Cuando uno cambia de lugar
Releo de nuevo el artículo de Julián Pérez Palma en el número de diciembre y viene a mi memoria aquella fecha, ya lejana, a comienzos de los años ochenta, cuando mi familia y yo, por causa de mi trabajo, si bien estaba colocado en una gran empresa, trasladamos nuestro domicilio desde San Sebastián a Murcia. Hacía algo más de una década que, recién llegados a aquella ciudad, habíamos ido creando nuestra familia y conocido el Movimiento de los Focolares, que acababa de llegar a aquella ciudad. En poco tiempo ya estábamos totalmente integrados en lo que considerábamos una gran familia, con lazos tan fuertes como los que teníamos con nuestra propia familia de sangre.

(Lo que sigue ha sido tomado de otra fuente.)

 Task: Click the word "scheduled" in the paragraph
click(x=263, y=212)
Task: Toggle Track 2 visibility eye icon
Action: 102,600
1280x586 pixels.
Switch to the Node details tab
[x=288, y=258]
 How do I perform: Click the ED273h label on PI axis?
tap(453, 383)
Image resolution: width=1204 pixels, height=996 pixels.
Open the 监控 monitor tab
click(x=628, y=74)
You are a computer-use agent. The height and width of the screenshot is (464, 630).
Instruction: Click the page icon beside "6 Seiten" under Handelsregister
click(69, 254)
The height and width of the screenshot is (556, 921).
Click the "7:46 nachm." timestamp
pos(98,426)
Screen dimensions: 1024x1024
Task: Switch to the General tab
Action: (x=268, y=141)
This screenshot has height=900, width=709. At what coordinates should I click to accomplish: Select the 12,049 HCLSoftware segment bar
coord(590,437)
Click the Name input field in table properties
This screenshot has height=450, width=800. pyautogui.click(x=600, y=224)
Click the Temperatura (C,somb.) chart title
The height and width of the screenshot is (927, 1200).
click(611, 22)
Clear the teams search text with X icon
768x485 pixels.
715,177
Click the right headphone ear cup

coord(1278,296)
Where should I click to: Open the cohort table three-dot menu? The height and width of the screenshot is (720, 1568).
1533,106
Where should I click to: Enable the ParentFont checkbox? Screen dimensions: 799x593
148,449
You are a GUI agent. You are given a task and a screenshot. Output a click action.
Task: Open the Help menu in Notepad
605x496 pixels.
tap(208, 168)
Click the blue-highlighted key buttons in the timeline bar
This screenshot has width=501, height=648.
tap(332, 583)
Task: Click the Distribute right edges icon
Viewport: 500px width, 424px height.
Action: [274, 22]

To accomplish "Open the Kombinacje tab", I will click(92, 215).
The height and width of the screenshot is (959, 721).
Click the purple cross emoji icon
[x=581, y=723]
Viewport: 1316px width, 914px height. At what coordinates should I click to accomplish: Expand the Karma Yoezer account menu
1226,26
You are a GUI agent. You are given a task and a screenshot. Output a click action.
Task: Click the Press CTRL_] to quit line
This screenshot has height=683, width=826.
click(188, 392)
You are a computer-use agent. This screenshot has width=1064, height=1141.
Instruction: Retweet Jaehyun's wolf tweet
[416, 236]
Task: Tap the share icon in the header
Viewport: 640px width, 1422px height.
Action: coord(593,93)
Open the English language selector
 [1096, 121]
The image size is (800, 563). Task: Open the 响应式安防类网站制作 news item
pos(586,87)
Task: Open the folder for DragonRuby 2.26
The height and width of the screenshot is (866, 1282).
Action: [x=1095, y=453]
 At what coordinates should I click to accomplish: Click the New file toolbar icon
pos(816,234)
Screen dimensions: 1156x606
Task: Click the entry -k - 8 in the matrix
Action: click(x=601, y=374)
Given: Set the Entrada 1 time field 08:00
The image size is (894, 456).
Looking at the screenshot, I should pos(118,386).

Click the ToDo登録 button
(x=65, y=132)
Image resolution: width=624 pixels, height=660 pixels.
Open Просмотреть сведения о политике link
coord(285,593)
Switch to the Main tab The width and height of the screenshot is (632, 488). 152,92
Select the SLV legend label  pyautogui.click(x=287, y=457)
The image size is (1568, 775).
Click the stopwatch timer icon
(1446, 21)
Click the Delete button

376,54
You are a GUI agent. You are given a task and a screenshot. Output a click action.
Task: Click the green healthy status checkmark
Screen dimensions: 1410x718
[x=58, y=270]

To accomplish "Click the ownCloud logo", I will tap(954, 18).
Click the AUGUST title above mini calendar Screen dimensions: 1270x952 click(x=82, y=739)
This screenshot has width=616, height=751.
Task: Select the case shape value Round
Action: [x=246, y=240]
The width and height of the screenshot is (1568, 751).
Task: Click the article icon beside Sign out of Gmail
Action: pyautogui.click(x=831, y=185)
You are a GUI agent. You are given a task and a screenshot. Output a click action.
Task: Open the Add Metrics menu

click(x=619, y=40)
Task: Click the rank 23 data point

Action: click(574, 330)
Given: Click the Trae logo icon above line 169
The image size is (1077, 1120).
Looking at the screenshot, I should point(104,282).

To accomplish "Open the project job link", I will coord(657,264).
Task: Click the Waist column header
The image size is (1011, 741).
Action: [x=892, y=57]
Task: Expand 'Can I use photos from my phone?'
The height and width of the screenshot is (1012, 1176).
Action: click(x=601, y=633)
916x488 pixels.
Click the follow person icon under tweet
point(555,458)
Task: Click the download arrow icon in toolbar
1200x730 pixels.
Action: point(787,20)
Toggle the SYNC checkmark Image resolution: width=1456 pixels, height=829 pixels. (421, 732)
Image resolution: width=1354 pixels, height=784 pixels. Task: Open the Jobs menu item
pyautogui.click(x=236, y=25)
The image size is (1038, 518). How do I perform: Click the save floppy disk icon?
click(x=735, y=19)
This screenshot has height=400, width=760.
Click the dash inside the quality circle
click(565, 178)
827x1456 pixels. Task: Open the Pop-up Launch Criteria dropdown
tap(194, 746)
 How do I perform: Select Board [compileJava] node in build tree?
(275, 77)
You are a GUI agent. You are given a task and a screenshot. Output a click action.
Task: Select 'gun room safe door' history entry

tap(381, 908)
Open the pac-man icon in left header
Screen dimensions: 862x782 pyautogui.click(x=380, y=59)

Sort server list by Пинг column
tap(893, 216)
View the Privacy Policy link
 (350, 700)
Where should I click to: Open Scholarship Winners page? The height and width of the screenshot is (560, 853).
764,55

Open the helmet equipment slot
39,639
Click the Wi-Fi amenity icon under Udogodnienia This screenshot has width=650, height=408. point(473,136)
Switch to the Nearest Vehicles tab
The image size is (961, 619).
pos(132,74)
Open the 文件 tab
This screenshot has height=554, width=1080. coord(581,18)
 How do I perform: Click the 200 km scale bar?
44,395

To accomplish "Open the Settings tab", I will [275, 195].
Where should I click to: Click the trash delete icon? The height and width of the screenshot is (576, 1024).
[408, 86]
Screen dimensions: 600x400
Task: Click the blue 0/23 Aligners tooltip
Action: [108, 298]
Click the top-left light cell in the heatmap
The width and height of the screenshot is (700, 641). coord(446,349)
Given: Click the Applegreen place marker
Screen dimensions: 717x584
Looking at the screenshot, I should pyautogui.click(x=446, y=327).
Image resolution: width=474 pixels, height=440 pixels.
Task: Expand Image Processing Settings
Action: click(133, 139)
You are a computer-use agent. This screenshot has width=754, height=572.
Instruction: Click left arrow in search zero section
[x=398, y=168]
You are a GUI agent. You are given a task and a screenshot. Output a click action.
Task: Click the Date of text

El traslado nos suponía una gran novedad, pero no lo fue tanto. Aquella familia que habíamos dejado en San Sebastián la encontramos igual en el nuevo lugar de residencia. Había conocido primero a José Antonio Vicente, con quien me puse en contacto antes de nuestro traslado. Y a nuestra llegada nos recibieron Pedro Almela, Pedro Alarcón, Manuel Jiménez…, a los que también conocía. Muy pronto entablamos una estrecha relación con ellos y sus familias, un círculo que fue ampliándose hacia todos los miembros de la gran familia Focolar de Murcia y alrededores.